Patients with preeclampsia may present with headache, visual disturbances, or epigastric or right upper quadrant pain. In patients with underlying chronic hypertension, superimposed preeclampsia should be suspected if there is new or worsening proteinuria, worsening of previously well-controlled hypertension, or elevated liver enzymes.
Hemolysis, elevated liver enzymes, and low platelet count (HELLP) syndrome occurs in 5% to 10% of patients with preeclampsia and is characterized by microangiopathic hemolytic anemia and thrombocytopenia (< 100,000 platelets/mm3), which can lead to decreased placental perfusion and increased fetal and maternal morbidity and mortality.77-79
Eclampsia is defined by the occurrence of seizures or coma in a patient with preeclampsia, without another underlying cause.79 A pregnant patient who presents with a seizure should be evaluated for other causes of pregnancy-related seizure (e.g., subarachnoid hemorrhage, cerebral venous thrombosis). Approximately one in 3,250 pregnancies in the United States are affected by eclampsia.65 Eclampsia is associated with a maternal mortality rate of up to 14% and a fetal mortality rate of approximately 1%.80,81 Up to one-third of eclampsia-induced seizures occur after delivery and have been reported as late as 28 days postpartum.82
Etiology and Pathophysiology
The underlying etiology of pregnancy-induced hypertension remains unclear. Proposed mechanisms include pregnancy-related changes in prostacyclin hormones, increased vascular reactivity to vasoactive agents, abnormal placental implantation, and variations in the angiotensin gene.7,70 In preeclampsia, changes related to hypertension can lead to vasospasm, ischemia, and thrombosis of the placenta, which ultimately can cause placental abruption, fetal death secondary to hypoxia, prematurity, and damage to maternal organs.71
Clinicians should be alerted to the possibility of hypertensive disorders of pregnancy in any pregnant patient with gestational age greater than 20 weeks who is found to have a systolic blood pressure greater than 140 mmHg or a diastolic blood pressure greater than 90 mmHg.

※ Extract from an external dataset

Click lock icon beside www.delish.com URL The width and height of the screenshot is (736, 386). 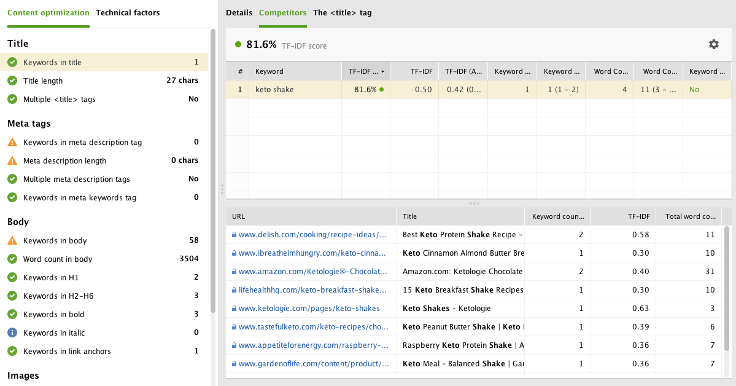pyautogui.click(x=233, y=234)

Patients also may present with nonspecific symptoms, including headache, abdominal pain, or edema. A urine dipstick should be performed in all hypertensive pregnant patients and, if protein is detected, the diagnosis of preeclampsia is presumed until proven otherwise. Additional laboratory studies often are performed to assess for anemia, thrombocytopenia, and kidney or liver dysfunction. If HELLP syndrome is suspected, a lactic acid dehydrogenase level may help to identify hemolysis. A point-of-care glucose test should be performed immediately in any pregnant patient who presents with seizures. Computed tomography of the head in patients with eclampsia commonly reveals patchy hemorrhage, small cortical infarcts, and cerebral edema.83
Pregnant patients who are incidentally found to have gestational hypertension should be referred for outpatient monitoring of blood pressure, urine protein, and maternal weight gain. Oral labetalol 100 mg taken twice daily is recommended for non-severe hypertension in pregnant patients who do not have reactive airway disease or bradycardia.84,85 The American College of Obstetricians and Gynecologists recommends starting oral aspirin 81 mg daily in women at risk of developing preeclampsia, starting at 16 weeks’ gestational age and continued until delivery.86 Hydralazine, nifedipine, and methyldopa are other oral antihypertensives that are considered safe in pregnancy.84,85
Patients with gestational hypertension or preeclampsia may require admission if blood pressure persists above 140/99 mmHg or if laboratory studies reveal end-organ dysfunction (e.g., hepatic, renal, or hematologic abnormalities).79 Delivery is the only definitive treatment for gestational hypertension, preeclampsia, and eclampsia.87 In patients with preeclampsia without significant end-organ dysfunction, bed rest has not been shown to reduce blood pressure.88
In patients who develop seizures, magnesium sulfate has been shown to be a more effective treatment than phenytoin, diazepam, or nimodipine.79,89-91 The exact mechanism of action of magnesium in preventing and treating eclamptic seizures is unknown. Typically, a loading dose of 6 grams of magnesium is administered intravenously, followed by a continuous intravenous rate of 2 grams per hour.92 Patients should be monitored for hyporeflexia and respiratory depression when given magnesium. If these develop, 1 gram of calcium gluconate can be administered intravenously to reverse the effects. The goal is to decrease blood pressure to less than 160/105 mmHg without dropping the diastolic pressure below 90 mmHg (to maintain placental perfusion), which is achieved commonly with administration of magnesium sulfate alone. Intravenous hydralazine and labetalol may be given in cases of severe hypertension.66,70 Diuretics and hyperosmotic agents should be avoided to prevent volume loss and subsequent decreases in placental perfusion. (See Table 10.)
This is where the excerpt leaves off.